I had been fantasizing while building houses in New Orleans about a quiet conducive atmosphere to finish the preliminary practices, and the Chapagaon Gompa has turned out to be that place I wished it would be. For that reason, I am most grateful to the Fulbright institution for helping me slowly break through some of the barriers for discovering my own mind.
I have been in Chapagaon for about two and a half weeks now, and besides trying to practice, I've been playing soccer with the monks, helping them with English, speaking to everyone in the mixture of Tibetan and Nepali that they use, watching some Hindi and Nepali television with the monks, eating dal bhat twice daily, spelling Tibetan aloud, working on my translations, reading and hanging out. The other day I realized how multilingual my life has become. After returning from Newari class and trying to say goodnight to the Gatekeeper in Newari, I climbed upstairs and watched some Hindi TV with the monks, the lay Tibtetan teacher and the Nepali (Tamang) cook. The Tibetans speak Tibetan to each other, they speak Nepali with the cook, and as we watched Hindi TV (my Hindi is OK actually, and the television has been a great way for me to keep up those skills) explained some aspects of the plot and characters to me in Nepali and Tibetan.
I've had three Newari classes, my teacher is a very friendly Newar Theravada Buddhist lay male named Rameshwar that lives about 5 minutes from the Gompa, next to the cooperative school shere he is the principal. His English and understanding of grammar is good. He conducts the class in Nepali, actually, filling in what I don't grasp in English, so it is actually functioning as an intro Newari class and an intermediate Nepali class at the same time. The colloquial grammar format of Newari mirrors that of Tibetan and there are many cognate words between Newari and Tibetan, but the sounds of the language will take some real practice for my western mouth. It has proved challenging, but I love learning languages so the classes are stimulating but tiring. The Newar gatekeeper at the Gompa already is speaking to me in Newari, although after a few tries switches to Nepali because he can tell i don't understand.

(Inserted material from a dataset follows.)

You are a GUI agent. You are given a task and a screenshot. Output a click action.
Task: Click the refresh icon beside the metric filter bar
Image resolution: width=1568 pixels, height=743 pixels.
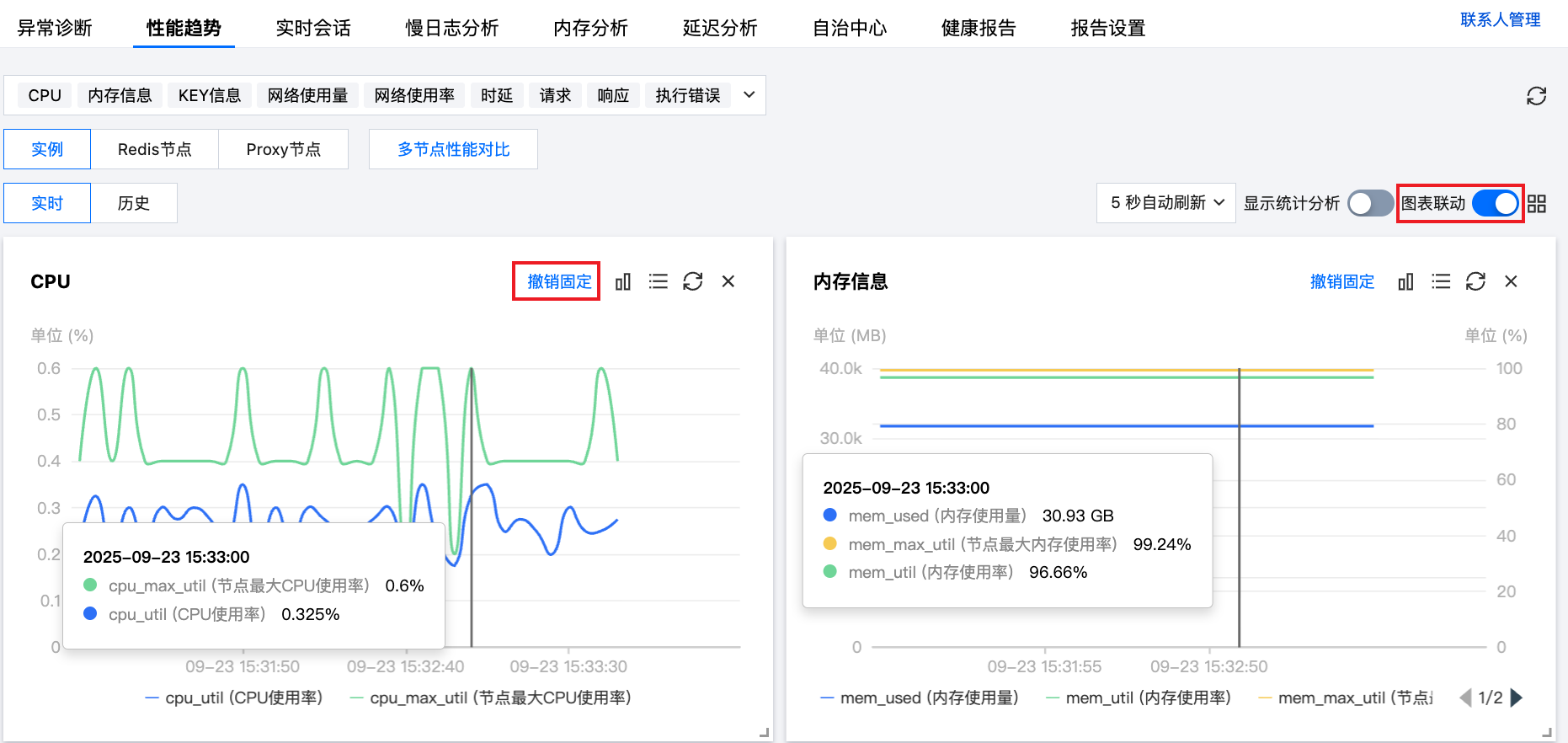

As far as books go, this month I've read and taken notes on a good bit of Gellner's Monk Householder Tantric Priest and the collection of essays on the Newars, Contested Hierarchies. I also finished reading Paramahansa Yogananda's Autobiography of a Yogi as leisure reading, which was a very inspiring account of a truly dedicated bhaktiyogin.
I have, however, been slacking off on taking notes about my location, the people I talk to, the monks' routines and the variety of things we talk about, etc. That is the biggest change I hope to make this month, to start a decent fieldnotebook on my computer so I have something original to draw on in the future, as my memory isn't that great.
I have some fantasies about writing an article this year to have ready by May or so.
The motorbike, after some original difficulty with parts and lack of skill, has become a pleasure to drive around Kathmandu, and is saving me time.